You can store a signaling NaN to a variable by directly assigning the appropriate bit pattern:
void set_snan(double& f)
{
  *((long long*)&f) = 0x7ff0000000000001;
}
Or, depending on your C++ library implementation, you might find it simpler to steal its signaling_NaN() implementation:
// Assign a signaling NaN using Dinkumware's implementation; works in MSVC
// and C++Builder.
void set_snan(double& f)
{
  memcpy(&f, &_Snan._Double, sizeof(f));
}
Even after you take care of assigning a signaling NaN, making sure that it actually signals is non-trivial:
  • It appears to be somewhat compiler-specific which actions actually raise an exception. Assigning the value of one variable to another does not raise an exception in CodeGear C++Builder but does in Visual C++. The rule seems to be that "anything involving the FPU" can raise an exception if signaling NaNs are involved, and assignment may be done through the FPU or may be done as a memory copy.
  • Raising an exception only occurs if "invalid operation" exceptions are enabled, and there is no portable way of controlling floating point exceptions. C99 specifies the fetestexcept family of functions, at least some of which are also specified in TR1, but of the compilers I tested, only gcc (but not Apple's version!) supports fetestexcept. Visual C++ provides _control87 and _controlfp, which is rather low-level for my taste. CodeGear C++Builder provides Math::SetMaskException, which uses Object Pascal-inspired sets instead of C-style bitmask manipulations but is completely nonportable. If all else fails, you'll have to set the FPU's control word using inline assembly; see here.
  • The floating point exception mask is, as best I can tell, part of the per-thread CPU state. This means that third-party code which your code uses can change it, violating your expectations of which floating point operations will raise exceptions.
To summarize:
  • There is no portable way to assign a signaling NaN.
  • Even if there were, there is no portable way to make sure that performing an operation on a signaling NaN actually signals.
  • It is not entirely straightforward which operations will cause a signaling NaN to signal.
  • Even if you get all of the above right, third-party code may go and mess it up.
So, to conclude, signaling NaNs are probably not a good approach to handling uninitialized variables for the "fail fast" toolbox.
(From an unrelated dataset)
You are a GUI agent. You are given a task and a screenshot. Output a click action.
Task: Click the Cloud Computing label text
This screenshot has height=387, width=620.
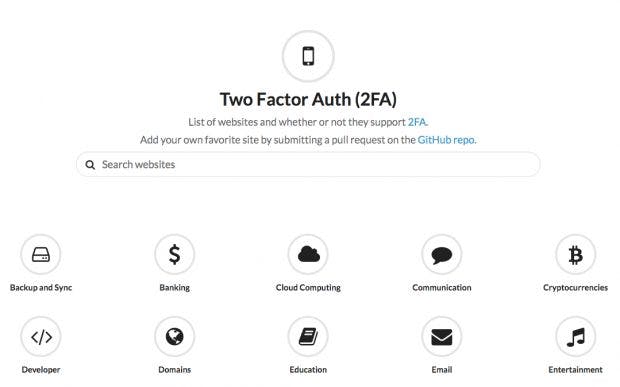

In fact, I don't know what practical use signaling NaNs have in the C++ standard at all. Is there a good solution for catching uninitialized variable use? I haven't yet had time to test out options against my code base to see what would work for me, but a few possibilities come to mind:
  • Compiler warnings help, although code complexity can easily exceed a compiler's ability to track uninitialized variables. GCC suffers an additional disadvantage; its uninitialized variable detection depends on its code flow analysis, and code flow analysis is only enabled if optimizations are enabled, so you often won't see these warnings in debug builds.
  • boost::optional works, although that's not a drop-in replacement
  • Never have an uninitialized variable again: use STLSoft's must_init by appending _init_t to all of your fundamental data types (int → int_init_t, double → double_init_t, etc.). Invasive, but an interesting idea...
  • When I asked this question on Stack Overflow, this class was suggested as one possible answer.
  • Signaling NaNs are perhaps the easiest approach and remain an option, in spite of their shortcomings.
Finally, for anyone who's persistent enough to have read this far, here's a complete test program for playing with the various issues raised in this posting. Tested on Visual C++ 2008 and Debian 4.0's g++.
#include <float.h>
#include <iostream>
#include <sstream>
#include <limits>
#include <iomanip>

#if defined(__unix)
#include <fenv.h>
#endif

#if defined(_YMATH)

// (Ab)use Dinkumware's implementation if found.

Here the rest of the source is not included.